- _Supplied material_:
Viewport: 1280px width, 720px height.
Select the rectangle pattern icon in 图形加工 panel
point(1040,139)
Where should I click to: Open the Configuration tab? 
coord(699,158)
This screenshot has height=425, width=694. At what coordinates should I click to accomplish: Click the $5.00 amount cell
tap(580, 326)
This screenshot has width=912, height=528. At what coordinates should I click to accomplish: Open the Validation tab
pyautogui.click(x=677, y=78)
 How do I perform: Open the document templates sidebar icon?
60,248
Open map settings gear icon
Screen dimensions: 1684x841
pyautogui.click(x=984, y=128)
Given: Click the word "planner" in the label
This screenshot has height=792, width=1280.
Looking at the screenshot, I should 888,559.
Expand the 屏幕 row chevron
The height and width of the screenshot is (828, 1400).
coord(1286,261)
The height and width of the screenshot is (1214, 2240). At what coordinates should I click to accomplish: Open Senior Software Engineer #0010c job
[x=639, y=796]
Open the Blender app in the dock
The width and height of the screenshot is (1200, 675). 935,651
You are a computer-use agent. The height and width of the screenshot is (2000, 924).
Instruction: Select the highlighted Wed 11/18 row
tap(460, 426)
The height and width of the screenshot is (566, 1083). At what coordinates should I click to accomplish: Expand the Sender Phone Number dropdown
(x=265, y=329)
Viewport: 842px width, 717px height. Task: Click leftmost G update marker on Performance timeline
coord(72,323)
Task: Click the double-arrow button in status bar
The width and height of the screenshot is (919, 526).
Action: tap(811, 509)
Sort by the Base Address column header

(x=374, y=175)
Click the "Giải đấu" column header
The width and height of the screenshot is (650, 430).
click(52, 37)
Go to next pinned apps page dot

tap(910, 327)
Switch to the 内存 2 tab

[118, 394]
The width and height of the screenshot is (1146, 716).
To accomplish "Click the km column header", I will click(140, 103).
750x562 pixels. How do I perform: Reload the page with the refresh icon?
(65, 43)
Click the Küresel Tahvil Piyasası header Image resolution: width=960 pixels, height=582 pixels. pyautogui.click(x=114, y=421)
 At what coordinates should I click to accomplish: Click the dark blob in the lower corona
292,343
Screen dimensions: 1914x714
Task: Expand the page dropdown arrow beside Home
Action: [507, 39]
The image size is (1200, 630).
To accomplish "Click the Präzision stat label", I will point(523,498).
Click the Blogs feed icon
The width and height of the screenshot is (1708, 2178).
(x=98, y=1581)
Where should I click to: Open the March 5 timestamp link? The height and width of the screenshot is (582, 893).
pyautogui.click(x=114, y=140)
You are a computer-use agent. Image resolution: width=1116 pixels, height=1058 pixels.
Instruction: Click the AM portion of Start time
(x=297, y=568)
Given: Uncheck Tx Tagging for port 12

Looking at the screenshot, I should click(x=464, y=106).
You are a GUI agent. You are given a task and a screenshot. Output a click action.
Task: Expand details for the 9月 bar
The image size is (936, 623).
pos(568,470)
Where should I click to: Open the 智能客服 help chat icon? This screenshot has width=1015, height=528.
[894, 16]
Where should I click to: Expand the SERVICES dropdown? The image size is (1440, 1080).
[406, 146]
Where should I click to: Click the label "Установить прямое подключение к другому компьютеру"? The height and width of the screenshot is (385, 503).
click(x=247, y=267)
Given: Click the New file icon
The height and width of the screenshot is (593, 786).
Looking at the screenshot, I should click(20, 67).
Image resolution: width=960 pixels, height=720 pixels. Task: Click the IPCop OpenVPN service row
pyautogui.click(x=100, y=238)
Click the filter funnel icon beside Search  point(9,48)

- _Exercise aim_:
Could you copy each line in the listing above that includes the word "computer"?

- _Result of this exercise_:
You are a computer-use agent. The height and width of the screenshot is (2000, 924).
You are a computer-use agent. Image resolution: width=1116 pixels, height=1058 pixels.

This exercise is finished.